Ihren ersten 5 Tage Schulausflug hat sie somit gemeistert und weitere werden nun folgen. Musik- und/oder Sportcamp im Sommer davon hat sie heute auch schon gesprochen. Sie hat nun Mut gefasst, dass sie es kann und traut sich nun wohl auch anderes zu. Ich denke mir grad nur „Oje jetzt wirds sie groß“ 😉

Ich bin noch da

Viel Zeit ist vergangen seit meinem letzten Eintrag hier und es waren unglaublich anstrengende Wochen. Vom Arbeitspensum her, hat sich seit meinem letzten Beitrag nichts geändert und obwohl ich damals schon dachte, dass ich das nicht mehr lange durchhalte geht es jetzt immer noch. Aber ich hoffe auf Besserung. Hatte letzte Woche mein Mitarbeitergespräch und wir haben einen Plan erarbeitet, wie es etwas besser werden kann und ich werde nun in den Wochen bis Weihnachten tageweise Urlaub bzw. Zeitausgleich nehmen, um meine vielen Überstunden wieder etwas loszuwerden und vor allem, um wieder etwas ausgeglichener zu werden. Ich freue mich und hoffe, dass sich der Plan auch so umsetzen lässt.

Zusätzlich zum Arbeitspensum ging es mir gesundheitlich nicht so gut, aber irgendwie war und ist einfach keine Zeit für Pause. Zumindest konnte ich einige notwendige Arztbesuche als erledigt markieren, manches davon lag mir schon übel am Magen, weil ich es schon ewig aufschiebe. Beim Zahnarzt lief es dann auch weniger gut, da gab es leider ein wenig was zu richten und jetzt hab ich mit der neuen Füllung auch noch Probleme und muss daher nochmal hin, aber auch das wird wieder ein gutes Ende nehmen und dann kann ich mich auch hier wieder wohl fühlen.

Ich habe erstaunlich viel fern gesehen, die letzten Wochen/Monate. Nach einem langen Arbeitstag und Haushalt ist das das einzige, dass ich am Abend dann noch machen wollte. Einfach berieseln lassen, nichts mehr denken und zur Ruhe kommen. Mal schauen, ob ich demnächst mal schreibe, was ich da so alles geschaut habe.

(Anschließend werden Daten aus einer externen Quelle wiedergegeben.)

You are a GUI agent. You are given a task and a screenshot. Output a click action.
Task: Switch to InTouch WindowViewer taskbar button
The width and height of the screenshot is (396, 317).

Apropos schreiben. Ich möchte wieder mehr aktiv sein hier und wieder regelmäßig etwas schreiben. In Kombination mit meinem neuen Arbeitsplan hoffe ich, dass sich das auch gut ausgehen wird. Ich hab immer gerne geschrieben hier und freue mich schon darauf. Ich hoffe es sind noch ein paar von meinen treuen Lesern übrig obwohl ich so lange nichts geschrieben habe.